What ultimately drove them to leave the country, Morales said, was witnessing a massacre while driving through town, and warnings from friends that the gang was hunting for her. She and her children abandoned their home in the middle of the night to seek asylum in the US.
“The law in my country doesn’t exist,” Morales said. “If something happens, police don’t act. They are more afraid of the gangs than anyone. That’s why I fear for my sister being sent back. These delincuentes know what she looks like.”
Family members picked up over the weekend are being transferred to detention centers in Texas for final processing before being flown back to their countries of origin. Johnson said that those detained “have exhausted appropriate legal remedies, and have no outstanding appeal or claim for asylum or other humanitarian relief under our laws”.

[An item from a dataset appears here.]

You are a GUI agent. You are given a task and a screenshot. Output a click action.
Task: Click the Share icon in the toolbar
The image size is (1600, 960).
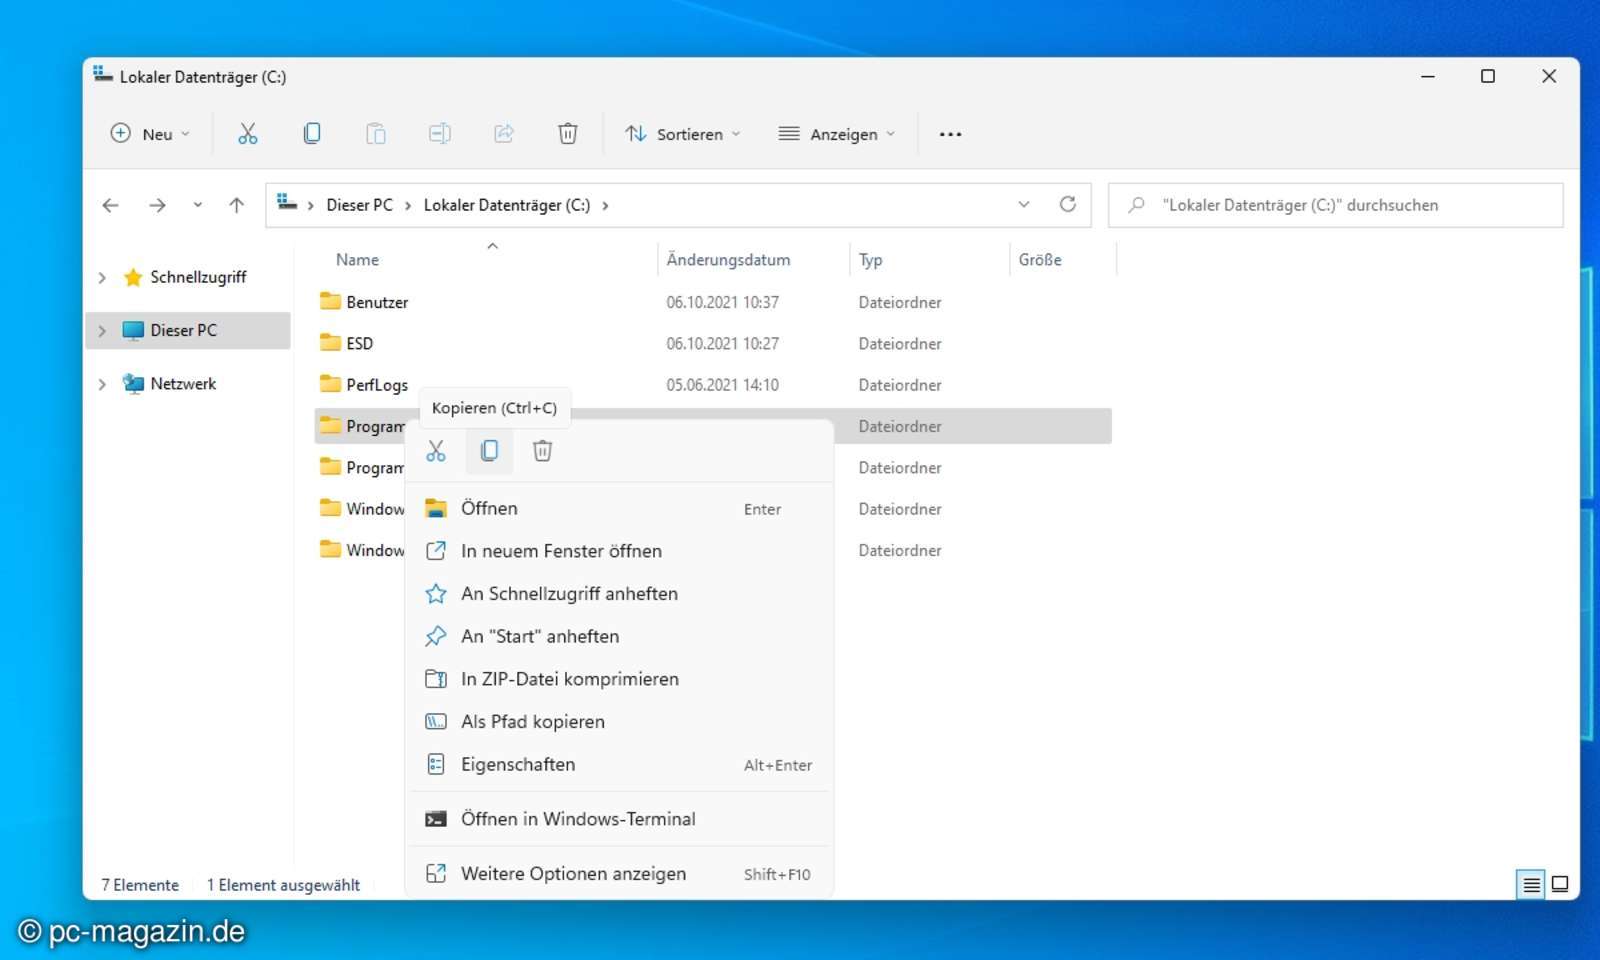pos(503,133)
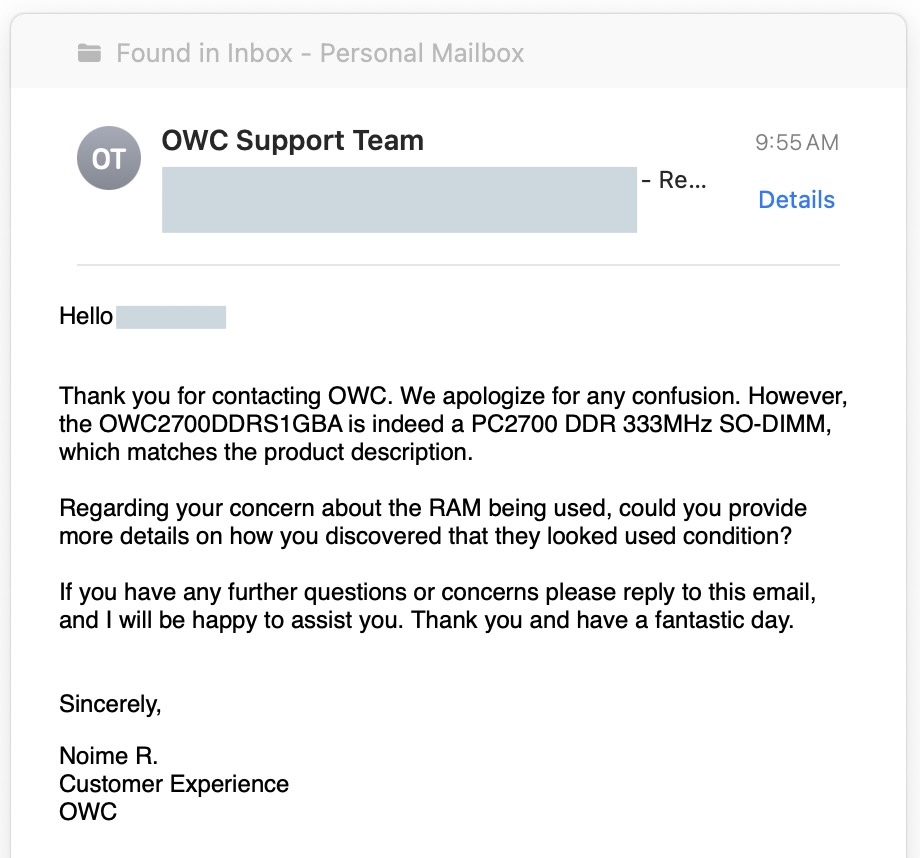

However, Raices, a Texas-based group that offers legal advice to immigrants, said on Tuesday that women and children from five families set to be deported to El Salvador had been granted last-minute stays and that the organization would be filing more appeals on other immigrants’ behalfs.
The group accused ICE of violating due process by denying detainees access to an attorney.
“Yesterday they told us we had to sign deportation orders, and that there was no other option,” said Gloria Rivas, a 39-year-old Salvadorian woman inside a Texas detention center, on Tuesday.
Immigrant advocates were outraged by the roundups, which they said was a misguided effort to deter others from making the perilous journey from Central America through Mexico. Many of those detained crossed the US-Mexico border during a 2014 surge of migrants, as families fled gang and drug war violence in Central American countries.
ICE’s tactics during raids have long attracted criticism. The homeland security secretary, Jeh Johnson, said in a statement on Monday that “given the sensitive nature of taking into custody and removing families with children, a number of precautions were taken as part of this weekend’s operations”, and that female ICE agents and medical personnel were deployed to take part in the operations.
But the weekend’s raids brought back painful memories for Armando Carrada, an immigration activist in Florida.
Expecting a plumber one day last March, his mother opened her front door at about 7am. Outside were about 10 ICE agents, Carrada said, who barged in, searched the house and grilled family members for 90 minutes about a distant relative they were looking for.
Part of Carrada’s job is to prepare migrants for similar situations. “Ask for a lawyer, don’t sign anything,” he advises. “Know your rights, it does make a difference.” But when he himself was confronted with the agents, he said he found it hard to put the theory into practice. “You’re in such fear,” he said. “Whether you know your rights or not, they’re going to treat you like garbage.”